▶ _EXERCISE PASSAGE_:
==================================================

Prof. Adriele Prina-Mello held a MSc in Material Science and Bioengineering from Polytechnic of Turin and has a Postgraduate Degree from Trinity College in Bioengineering with specialization in Nanotechnology applied to Cellular Engineering and Medical Devices. He has been working in the multidisciplinary field of Nanotechnology applied to Medicine (Nanomedicine) since 2003 where he collaboratively worked between the School of Medicine, Engineering and Physics. He was awarded several Large scale European Grant (FP6, FP7, H2020, HE) among which he was awarded, jointly received with late Prof Y. Volkov, the Best European Project for Namdiatream FP7 project. Among others, the contribution to the nanobiomaterials and nanomedicine as core member of the European Nanomedicine Characterisation Laboratory (EUNCL) infrastructure, the Flagship Regulatory project (NanoReg, FP7), the Regulatory Science Framework (REFINE H2020), and lately the Open Innovation Test Bed for Medical Technologies (Safe-N-MedTech). He has been co-PI and work package leader in more than 10 EU projects. Prof. Prina-Mello has been a member of the European Technology Platform for Nanomedicine (ETPN) since 2005, has served as board member and workgroup chairs in toxicology, Characterisation and Education. He has been expert advisor for the EU Materials and Characterisation, Nanomedicine task forces and also served as expert advisor to several European and International funding agencies.

==================================================

▶ _DATA TO EXAMINE_:

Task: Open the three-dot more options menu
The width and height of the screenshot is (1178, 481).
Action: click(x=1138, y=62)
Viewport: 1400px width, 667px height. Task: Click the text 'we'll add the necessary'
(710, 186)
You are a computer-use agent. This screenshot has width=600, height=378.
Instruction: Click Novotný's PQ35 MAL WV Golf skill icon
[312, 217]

==================================================

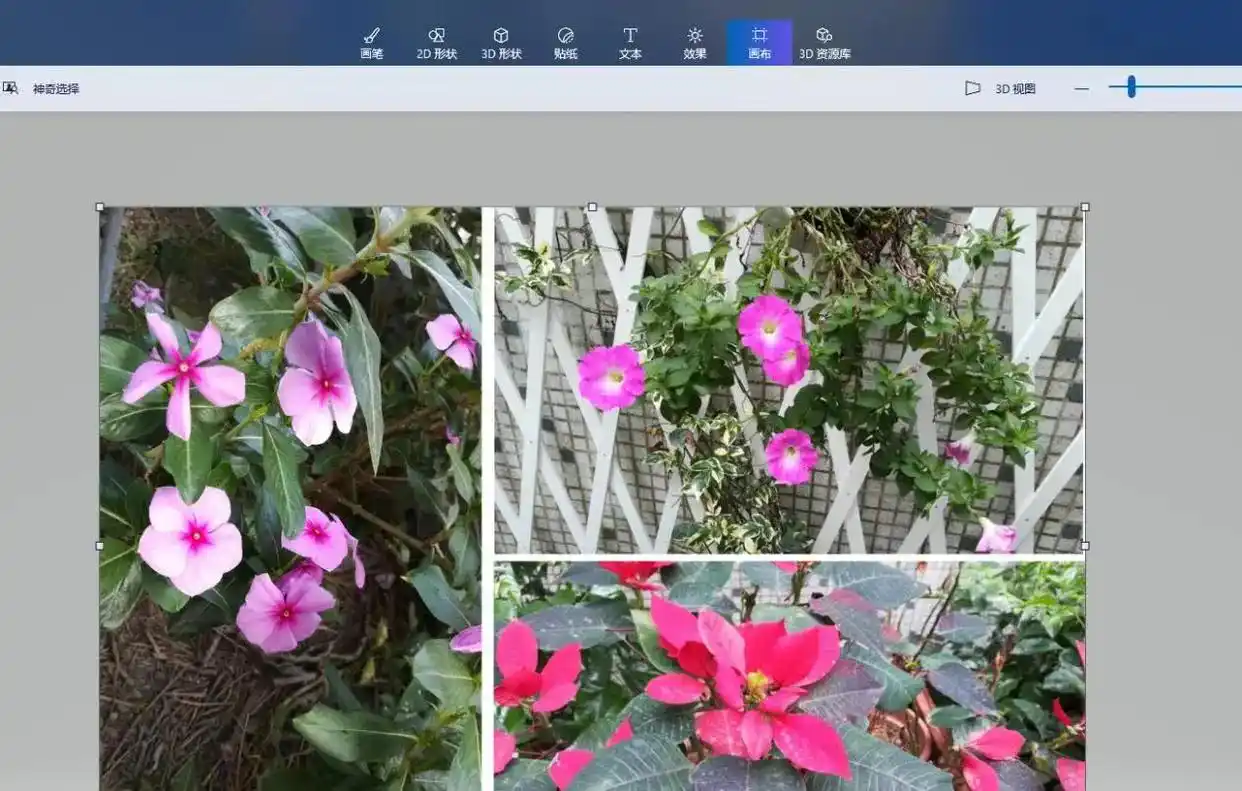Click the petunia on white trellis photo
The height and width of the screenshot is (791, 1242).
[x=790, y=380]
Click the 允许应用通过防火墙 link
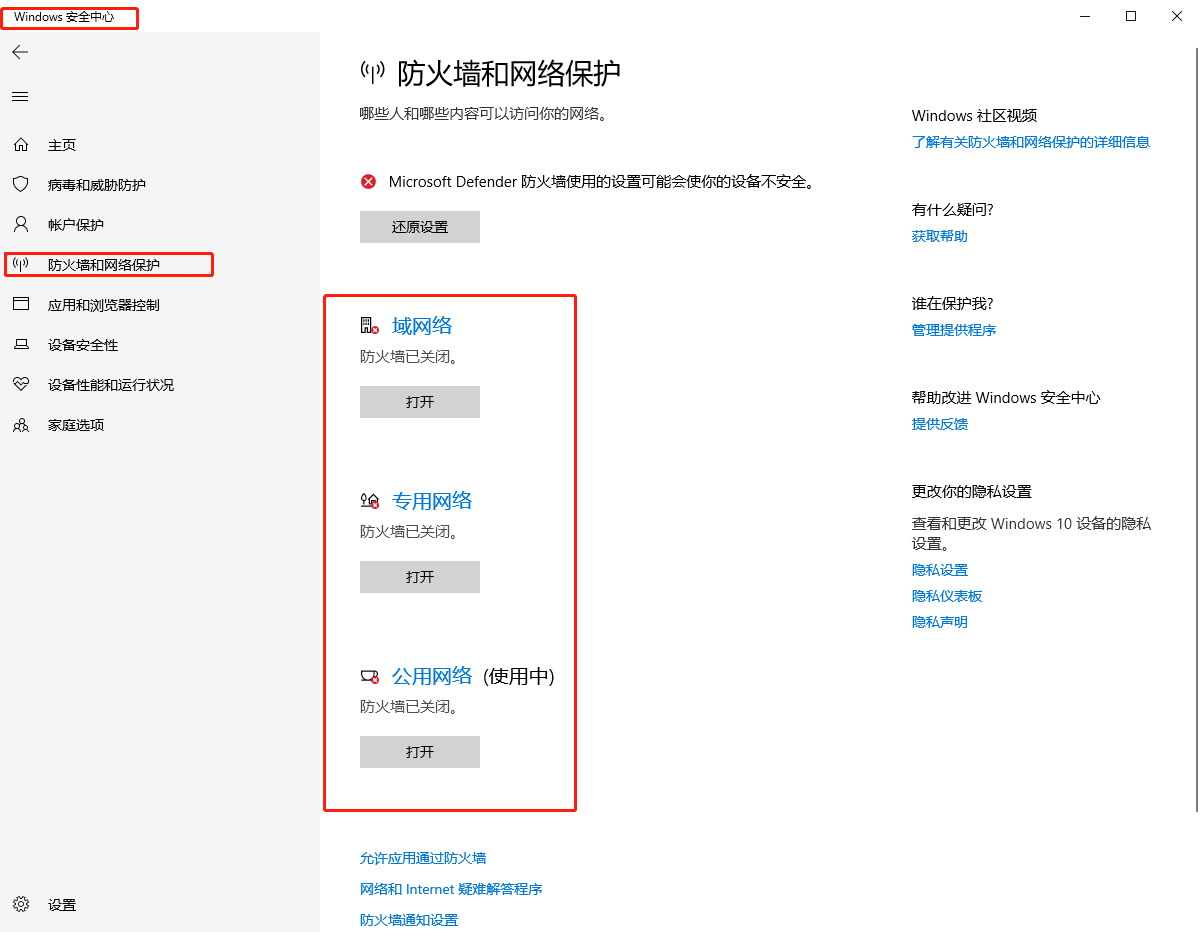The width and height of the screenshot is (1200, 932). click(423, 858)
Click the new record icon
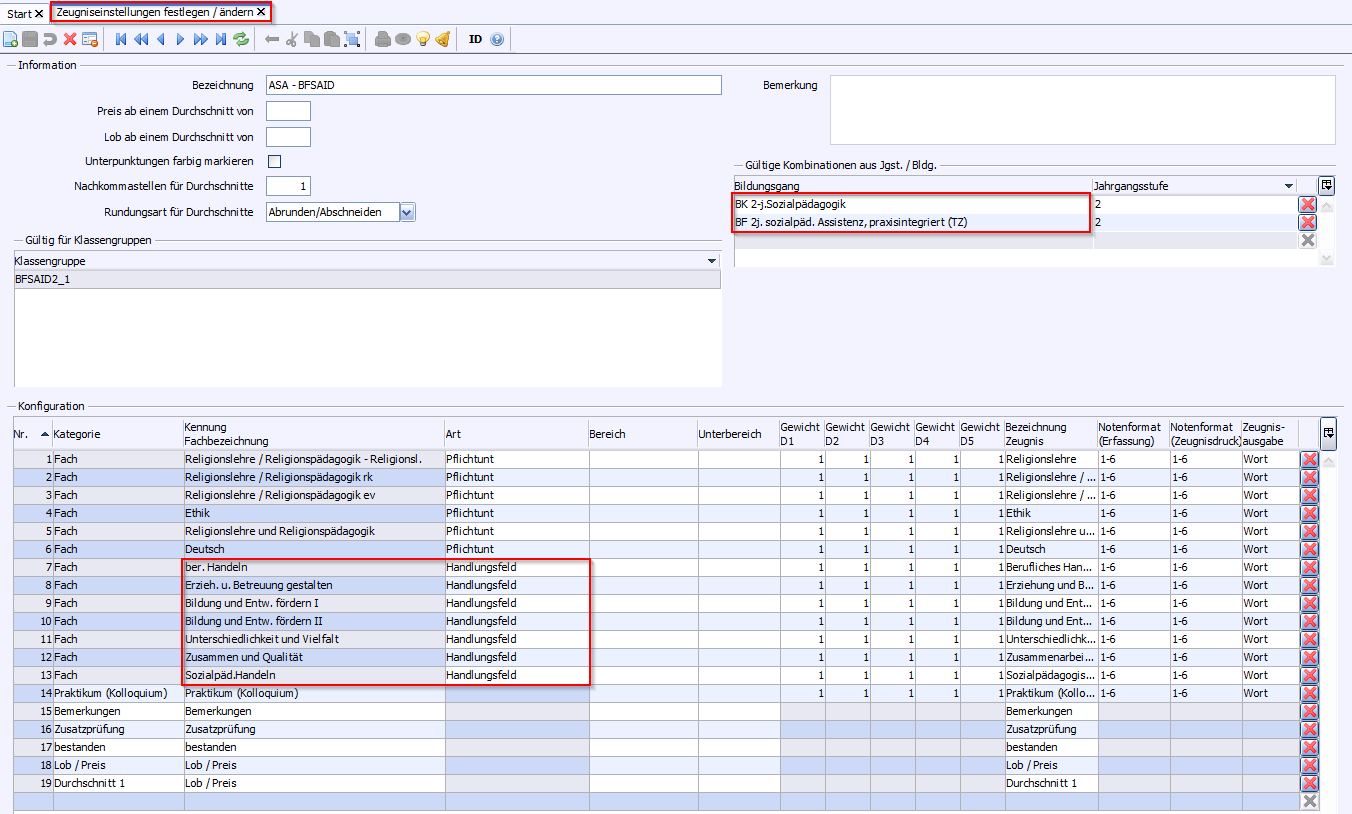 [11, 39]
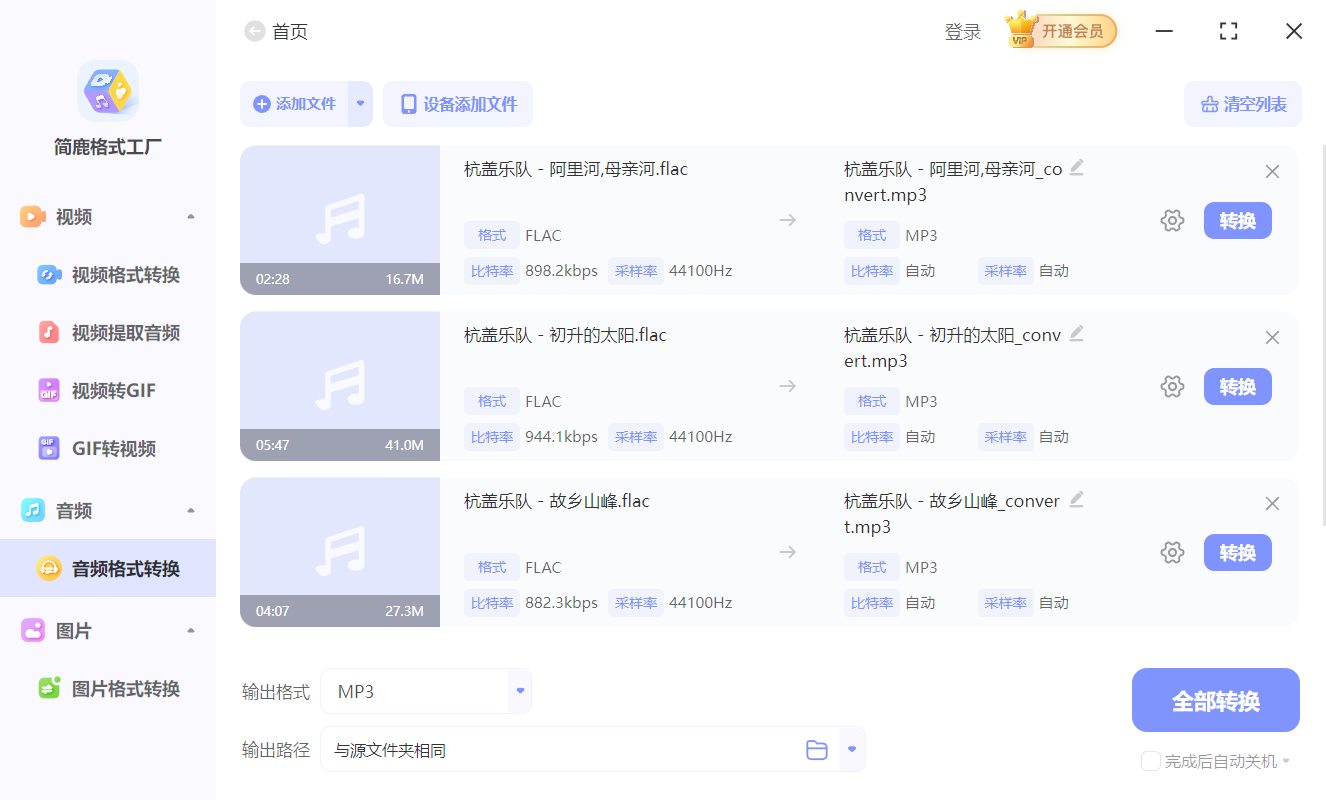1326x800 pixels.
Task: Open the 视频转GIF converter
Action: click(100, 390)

==================================================

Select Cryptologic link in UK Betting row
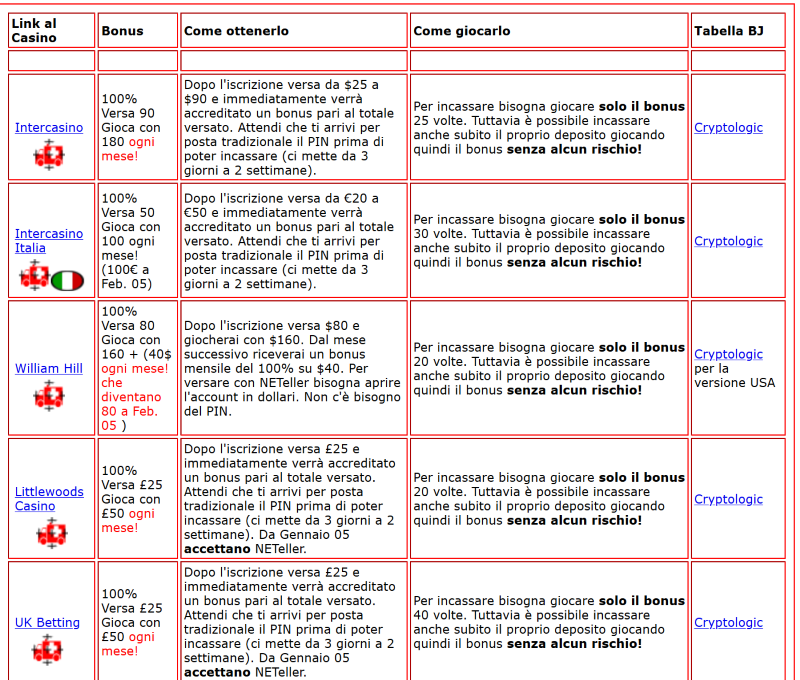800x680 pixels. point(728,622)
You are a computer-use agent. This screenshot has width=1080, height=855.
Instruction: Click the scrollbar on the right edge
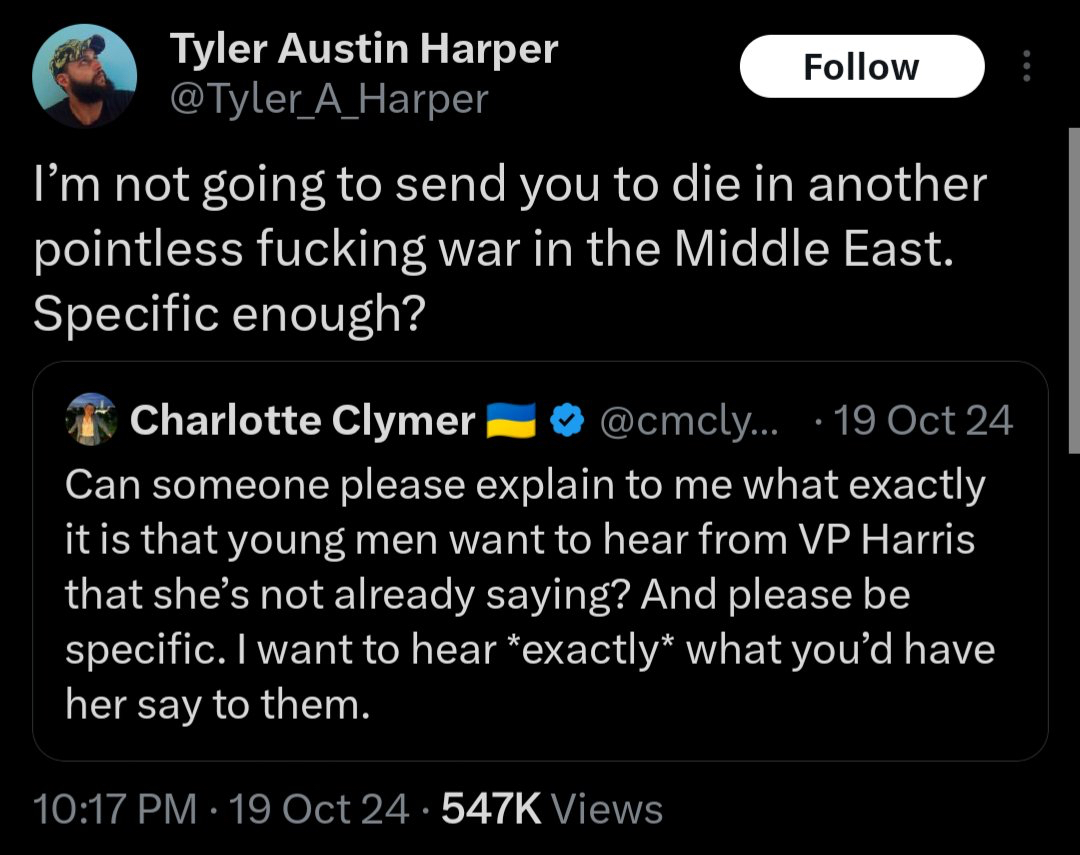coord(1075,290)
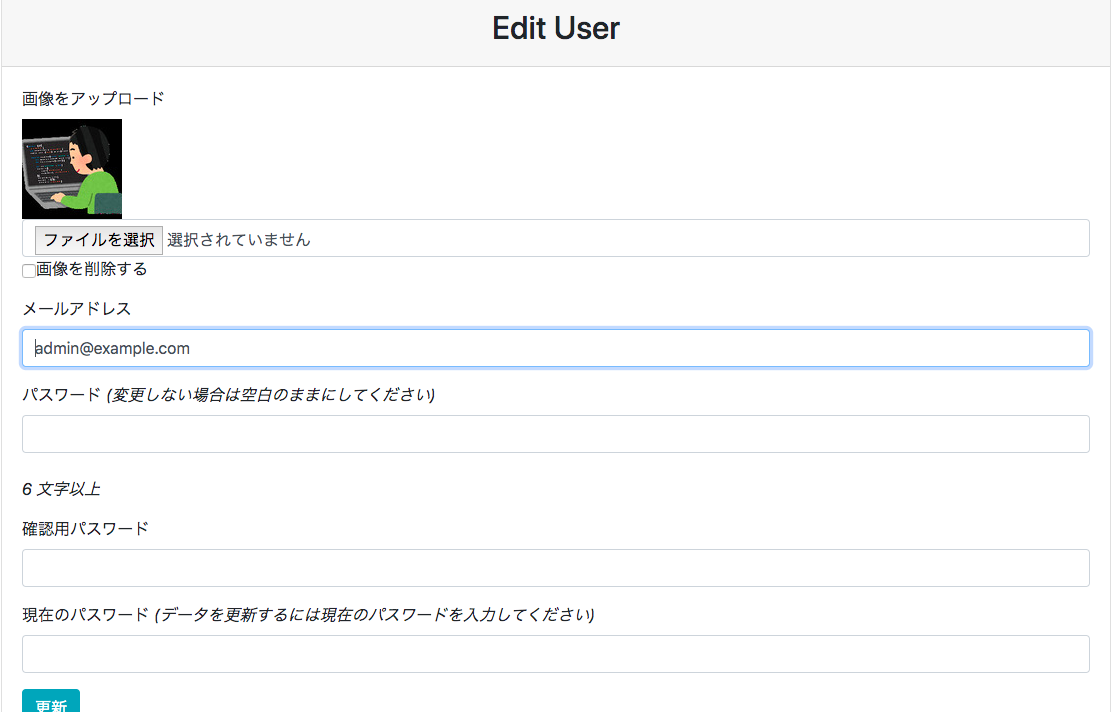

==================================================

▶ _TASK DETAILS_:
Translate into Spanish this sentence from the biography of Prof. Adriele Prina-Mello: "He has been co-PI and work package leader in more than 10 EU projects."

▶ _PROBLEM SOLUTION_:
Ha sido coinvestigador principal y responsable de paquete de trabajo en más de 10 proyectos de la UE.